Şimdi alınan karardan sadece denetimden geçmiş tarlada üretim yapanlar faydalanabilecek. Üstelik sınırdan geçirilmek istenen patatesler yerel makamlardan onay aldıktan sonra bir kez daha AB uzmanlarınca kontrol edilecek. Hastalıklı ürün satmaya kalkan olursa büyük ihtimalle programdan çıkartılacak.
Peki bütün bunların manası ne? Avrupa, Kıbrıslı Türkler’in işini mi zorlaştırmaya çalışıyor? Bu titizliğin nedeni aslında politik mi? Hayır… AB genel olarak gıda güvenliği konusunda çok hassas. İşi şansa bırakmıyor.
Belirlediği gıda güvenliği ve hijyen kriterlerine uygunluğu denetlemek için “Tarladan Çatala” prensibiyle hareket ediyor.

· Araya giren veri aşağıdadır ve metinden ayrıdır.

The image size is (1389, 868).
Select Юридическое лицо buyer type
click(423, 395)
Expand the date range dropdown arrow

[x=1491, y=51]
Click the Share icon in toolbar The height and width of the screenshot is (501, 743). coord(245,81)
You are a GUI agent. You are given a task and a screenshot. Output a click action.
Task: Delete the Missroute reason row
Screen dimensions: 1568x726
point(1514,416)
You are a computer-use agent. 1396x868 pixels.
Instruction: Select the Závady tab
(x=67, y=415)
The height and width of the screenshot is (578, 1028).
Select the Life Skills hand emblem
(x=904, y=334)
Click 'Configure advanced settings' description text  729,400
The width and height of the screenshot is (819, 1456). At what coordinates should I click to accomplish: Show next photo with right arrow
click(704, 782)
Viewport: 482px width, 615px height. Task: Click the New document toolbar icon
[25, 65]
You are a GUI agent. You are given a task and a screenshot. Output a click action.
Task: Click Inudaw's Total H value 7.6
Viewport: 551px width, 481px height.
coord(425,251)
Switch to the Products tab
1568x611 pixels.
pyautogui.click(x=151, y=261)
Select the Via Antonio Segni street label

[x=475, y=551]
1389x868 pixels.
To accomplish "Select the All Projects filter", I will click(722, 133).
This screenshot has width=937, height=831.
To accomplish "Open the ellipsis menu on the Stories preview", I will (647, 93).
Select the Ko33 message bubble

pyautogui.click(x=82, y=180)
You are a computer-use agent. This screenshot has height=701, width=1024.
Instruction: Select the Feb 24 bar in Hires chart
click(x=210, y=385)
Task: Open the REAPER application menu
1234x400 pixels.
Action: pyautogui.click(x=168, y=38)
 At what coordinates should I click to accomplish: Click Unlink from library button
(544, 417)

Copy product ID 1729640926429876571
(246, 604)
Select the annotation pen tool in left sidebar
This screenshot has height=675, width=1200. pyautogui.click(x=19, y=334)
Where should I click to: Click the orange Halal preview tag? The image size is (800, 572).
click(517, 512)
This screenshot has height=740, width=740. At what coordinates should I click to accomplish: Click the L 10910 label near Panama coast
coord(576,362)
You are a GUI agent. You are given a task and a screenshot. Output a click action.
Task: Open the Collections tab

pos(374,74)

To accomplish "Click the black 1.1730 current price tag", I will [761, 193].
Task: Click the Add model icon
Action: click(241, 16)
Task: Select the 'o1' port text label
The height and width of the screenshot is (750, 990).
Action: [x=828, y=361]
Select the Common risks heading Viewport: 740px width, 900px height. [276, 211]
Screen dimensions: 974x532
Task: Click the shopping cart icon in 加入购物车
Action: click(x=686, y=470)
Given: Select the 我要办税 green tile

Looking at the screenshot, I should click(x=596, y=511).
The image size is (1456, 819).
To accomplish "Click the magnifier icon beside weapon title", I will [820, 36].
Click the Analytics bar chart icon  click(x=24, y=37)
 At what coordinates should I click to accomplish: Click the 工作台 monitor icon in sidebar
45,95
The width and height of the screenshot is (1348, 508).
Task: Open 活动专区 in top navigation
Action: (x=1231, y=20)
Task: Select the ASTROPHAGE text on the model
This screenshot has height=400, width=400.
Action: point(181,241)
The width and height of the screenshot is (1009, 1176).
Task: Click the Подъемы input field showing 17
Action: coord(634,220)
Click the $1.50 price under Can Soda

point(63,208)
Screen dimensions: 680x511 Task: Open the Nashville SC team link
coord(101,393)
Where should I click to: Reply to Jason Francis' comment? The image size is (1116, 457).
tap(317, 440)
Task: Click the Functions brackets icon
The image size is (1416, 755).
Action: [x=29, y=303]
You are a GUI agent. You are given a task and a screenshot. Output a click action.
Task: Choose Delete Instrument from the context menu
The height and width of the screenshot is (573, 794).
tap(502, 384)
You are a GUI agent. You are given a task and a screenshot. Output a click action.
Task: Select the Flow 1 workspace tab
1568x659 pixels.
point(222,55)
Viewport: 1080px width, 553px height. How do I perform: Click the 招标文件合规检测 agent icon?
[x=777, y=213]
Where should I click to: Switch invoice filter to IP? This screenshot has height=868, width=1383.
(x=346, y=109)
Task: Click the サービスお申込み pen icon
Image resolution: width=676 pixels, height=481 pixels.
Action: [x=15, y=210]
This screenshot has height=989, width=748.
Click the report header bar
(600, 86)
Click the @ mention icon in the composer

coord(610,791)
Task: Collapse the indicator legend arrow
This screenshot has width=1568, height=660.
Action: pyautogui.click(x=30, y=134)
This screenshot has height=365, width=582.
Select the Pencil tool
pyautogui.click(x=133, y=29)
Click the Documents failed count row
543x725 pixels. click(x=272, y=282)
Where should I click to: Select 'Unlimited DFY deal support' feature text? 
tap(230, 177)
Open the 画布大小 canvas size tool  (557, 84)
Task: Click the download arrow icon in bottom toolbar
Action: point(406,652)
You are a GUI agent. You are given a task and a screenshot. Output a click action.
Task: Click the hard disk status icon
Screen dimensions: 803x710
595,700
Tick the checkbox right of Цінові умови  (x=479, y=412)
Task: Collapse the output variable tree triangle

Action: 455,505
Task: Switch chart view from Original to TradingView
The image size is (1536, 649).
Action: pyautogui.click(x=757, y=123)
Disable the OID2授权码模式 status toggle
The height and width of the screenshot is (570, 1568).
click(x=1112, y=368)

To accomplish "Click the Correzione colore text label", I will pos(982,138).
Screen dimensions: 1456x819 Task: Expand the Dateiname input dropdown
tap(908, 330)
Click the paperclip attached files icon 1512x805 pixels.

Böylece gıda güvenliği zinciri içinde faaliyet gösteren tüm sektörleri sıkı denetim altında tutarak, ürünlerin sofraya kadar sağlıklı bir şekilde ulaşmasını temin etmeye çalışıyor.
AB’nin patatesle ilgili kararının duyurulduğu gün, gazetelerimizde bir haber daha vardı. KKTC Tarımsal İlaçlar Denetim Kurulu’nun yaptığı analizler sonucunda bazı çilek numunelerinde tehlikeli miktarda ilaç kalıntısı tespit edilmişti.
Haberde ayrıca son dört ay içinde 247 tetkik yapıldığından söz ediliyordu. Yani Devlet Laboratuvarı ortalama olarak ayda 60 kadar numuneyi inceleyebilmiş. Hem ülkede yetiştirilen hem de ithal edilen ürünler düşünüldüğünde bu sayının oldukça az olduğu ortaya çıkıyor.
Bir yanda uyduyla gözetlenen ve tohumuna kadar titizlikle takip edilen patates; öte yanda gelişigüzel ilaçlanan ve gelişigüzel denetlenen çilek…
“Elin oğlu…” diye başlayan hayranlık cümleleri kurarak yabancılara imrenmek insana ağır geliyor ama ne çare…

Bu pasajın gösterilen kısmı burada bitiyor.